Thankfully, you don’t have to be a botanist to enjoy acres of blooming Grass widows. You don’t even need to get on your knees and study the petals to understand them (although it’s recommended). But it’s critical to a real, deep, ecological and ethical sense of place to know something about the flora and fauna living in that place. If you love something, you owe it respect, attention, and a receptive mind, at the very least. This is a fair trade. There are different kinds of sentience and your presence in a place does not go unnoticed, just as you should not let the presences in that place go unnoticed. Do not deceive yourself into thinking that the earth stops observing you when your eyes are closed. As the song goes, you are the eyes of the world.

Friday, January 10, 2014

Peering Into Stumps


 
 
Dew and Spiderweb, Silver Falls State Park, Oregon
Taken March 11th, 2013, with a Nikon P100 (cropped from original).
Used for February in the 2014 Borrowed Times calendar.

 
I have written before about my fondness for stumps. There’s always something going on with them, and I can’t resist looking inside them. This photo was taken at Silver Falls State Park, on a rainy day in March, when very few of the almost one million annual visitors were present. Their litter, however, was left behind, and I cleaned up a ton of trash on the trail. The park service was actively thinning trees while I was hiking there, and trail maintenance prevented access and photography at several of the park’s ten namesake waterfalls. All in all, it was a disappointing day in the woods, and I had to look elsewhere for something resembling “an area where the earth and its community of life are untrammeled by man, where man himself is a visitor who does not remain." I found such an area, and it was in a stump.

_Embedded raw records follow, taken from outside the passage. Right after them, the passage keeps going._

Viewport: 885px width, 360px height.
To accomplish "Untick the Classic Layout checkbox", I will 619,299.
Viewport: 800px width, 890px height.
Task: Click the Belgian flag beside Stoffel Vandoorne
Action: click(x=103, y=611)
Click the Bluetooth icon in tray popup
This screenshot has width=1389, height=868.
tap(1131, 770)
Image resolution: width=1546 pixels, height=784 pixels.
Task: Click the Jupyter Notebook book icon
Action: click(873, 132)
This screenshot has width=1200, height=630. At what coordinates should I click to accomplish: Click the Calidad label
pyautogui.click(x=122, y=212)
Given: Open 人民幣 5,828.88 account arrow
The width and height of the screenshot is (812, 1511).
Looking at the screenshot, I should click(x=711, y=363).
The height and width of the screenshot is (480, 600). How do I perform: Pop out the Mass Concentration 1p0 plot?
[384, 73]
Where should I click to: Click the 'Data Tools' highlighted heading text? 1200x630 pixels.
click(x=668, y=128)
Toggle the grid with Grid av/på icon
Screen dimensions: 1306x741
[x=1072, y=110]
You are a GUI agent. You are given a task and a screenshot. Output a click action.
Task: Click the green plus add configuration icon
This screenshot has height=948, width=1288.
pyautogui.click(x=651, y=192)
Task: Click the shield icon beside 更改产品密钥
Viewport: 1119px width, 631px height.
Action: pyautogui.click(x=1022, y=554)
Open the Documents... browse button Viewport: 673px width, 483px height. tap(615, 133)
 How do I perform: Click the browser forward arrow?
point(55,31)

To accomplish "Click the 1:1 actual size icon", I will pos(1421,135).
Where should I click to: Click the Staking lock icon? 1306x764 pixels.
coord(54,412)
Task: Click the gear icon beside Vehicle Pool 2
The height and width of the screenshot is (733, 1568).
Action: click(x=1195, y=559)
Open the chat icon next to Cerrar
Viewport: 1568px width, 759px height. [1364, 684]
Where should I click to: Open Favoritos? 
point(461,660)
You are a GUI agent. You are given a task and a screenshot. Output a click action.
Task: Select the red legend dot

I don’t recall what this stump looked like. I believe it was a cedar, not too old, not too big, but there memory fails me. Part of the problem with my memory of this stump is the fact that I didn’t look at it as a whole. Rather, I looked inside it, and on it, and found a spider web that had collected rain in a sheet of drops suspended between a vertical gap in the decaying wood. The web was a net of silver threads anchored to sepia cedar and a veneer of rich green lichen. Rain drops weighed it down, and sparkled, and under them hung odd bits of rotten heartwood that had fallen and been caught in mid-air. As a scene, the web and rain and stump were compact, hidden, and entirely weather-dependent – I happened on it by chance (and a habit of peering into stumps), when it existed in that exact combination of elements, and before the rain collapsed the web, or dripped off the spider silk, or dried up. Of the spider, there is no telling.

Although the web was smaller than the size of my hand, there was room to get the camera underneath the web and shoot upwards towards the rain. Getting the focus right was difficult, and water kept landing on the lens. It took some time, but what else was I out there for?

I quoted above part of the Wilderness Act of 1964, and while Silver Falls is a state park and most definitely not a wilderness, I was happy to find a small part of nature that had not been dominated by man and his works. In that stump, nature went on doing its thing – decomposing, raining, spinning webs, and creating beauty. I took a few moments to appreciate that beauty, and study it through the lens of my camera, and then I walked on down the trail, feeling a little bit more untrammeled by the works of man.